Also John McCain saw a problem. John McCain 2006 - Warning On Current Housing Crisis.
''These two entities -- Fannie Mae and Freddie Mac -- are not facing any kind of financial crisis,'' said Representative Barney Frank of Massachusetts, the ranking Democrat on the Financial Services Committee. ''The more people exaggerate these problems, the more pressure there is on these companies, the less we will see in terms of affordable housing.''BUSTED
Representative Melvin L. Watt, Democrat of North Carolina, agreed. "I don't see much other than a shell game going on here, moving something from one agency to another and in the process weakening the bargaining power of poorer families and their ability to get affordable housing," Mr. Watt said.
Thanks so much for your post. I’m WI voter who was going to vote for McCain, but I got so depressed by this news I was just going to sit it out. By having that information I’m back on track.

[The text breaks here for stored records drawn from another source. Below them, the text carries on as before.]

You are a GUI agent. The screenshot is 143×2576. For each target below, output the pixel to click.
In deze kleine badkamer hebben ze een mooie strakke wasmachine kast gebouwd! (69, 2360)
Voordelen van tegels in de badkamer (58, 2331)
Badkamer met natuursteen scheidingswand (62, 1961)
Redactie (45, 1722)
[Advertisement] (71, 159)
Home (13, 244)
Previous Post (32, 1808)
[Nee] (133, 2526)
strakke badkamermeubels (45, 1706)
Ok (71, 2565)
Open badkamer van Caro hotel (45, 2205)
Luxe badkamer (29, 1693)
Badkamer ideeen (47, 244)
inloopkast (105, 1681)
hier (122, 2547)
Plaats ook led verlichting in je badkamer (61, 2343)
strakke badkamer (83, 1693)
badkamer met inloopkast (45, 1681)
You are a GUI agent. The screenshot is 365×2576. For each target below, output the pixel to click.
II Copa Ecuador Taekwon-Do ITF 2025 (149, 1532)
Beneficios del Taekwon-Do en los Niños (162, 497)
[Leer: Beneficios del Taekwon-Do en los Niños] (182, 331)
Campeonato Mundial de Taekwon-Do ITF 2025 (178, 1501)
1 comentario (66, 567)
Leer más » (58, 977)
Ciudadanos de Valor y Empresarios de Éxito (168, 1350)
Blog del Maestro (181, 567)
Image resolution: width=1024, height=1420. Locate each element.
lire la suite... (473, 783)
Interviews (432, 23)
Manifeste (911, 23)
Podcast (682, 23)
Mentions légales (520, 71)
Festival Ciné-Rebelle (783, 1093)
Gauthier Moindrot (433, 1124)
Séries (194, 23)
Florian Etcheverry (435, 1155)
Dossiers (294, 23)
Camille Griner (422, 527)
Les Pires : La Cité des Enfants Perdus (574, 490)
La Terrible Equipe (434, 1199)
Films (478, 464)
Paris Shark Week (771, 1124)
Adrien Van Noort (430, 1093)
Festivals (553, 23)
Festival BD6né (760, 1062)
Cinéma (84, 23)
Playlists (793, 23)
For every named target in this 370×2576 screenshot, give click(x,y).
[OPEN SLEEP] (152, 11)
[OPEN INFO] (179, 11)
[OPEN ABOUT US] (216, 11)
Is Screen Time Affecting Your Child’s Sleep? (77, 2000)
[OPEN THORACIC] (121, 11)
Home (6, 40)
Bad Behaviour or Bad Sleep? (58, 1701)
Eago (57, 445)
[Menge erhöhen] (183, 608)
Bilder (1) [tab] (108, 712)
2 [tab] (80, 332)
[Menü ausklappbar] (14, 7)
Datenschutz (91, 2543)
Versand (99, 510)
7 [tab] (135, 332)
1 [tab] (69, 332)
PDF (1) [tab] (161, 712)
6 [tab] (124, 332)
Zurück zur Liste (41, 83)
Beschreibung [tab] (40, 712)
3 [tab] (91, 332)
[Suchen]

Thanks for posting. I've been looking for this link.
The administration's proposal, which was endorsed in large part today [September 11, 2003] by Fannie Mae and Freddie Mac, would not repeal the significant government subsidies granted to the two companies. And it does not alter the implicit guarantee that Washington will bail the companies out if they run into financial difficulty; that perception enables them to issue debt at significantly lower rates than their competitors.
If Bush had any guts, he would have made the threat posed by the Clinton/Gore Administration's new liberal federally-backed lending rules a major campaign issue in 2000. Instead, he gave us his typical wimpy Bush cheerleader stuff and tried to push the whole mess into the future (when he hoped he'd be safely back on the ranch.
Carl Icahn (see www.icahnreport.com) says that American corporations are rapidly losing gound to overseas operations because our corporate laws encourage back slapping fraternity President types like Bush to rise to the top and the prevailing (Delaware) coporate laws make it hard for shareholders to replace them.
Sarah Palin seems to have good instincts on economic matters, so I hope McCain listens to her and the libertarians and not the quick buck country clubbers who have dominated the Republican Party for far too long.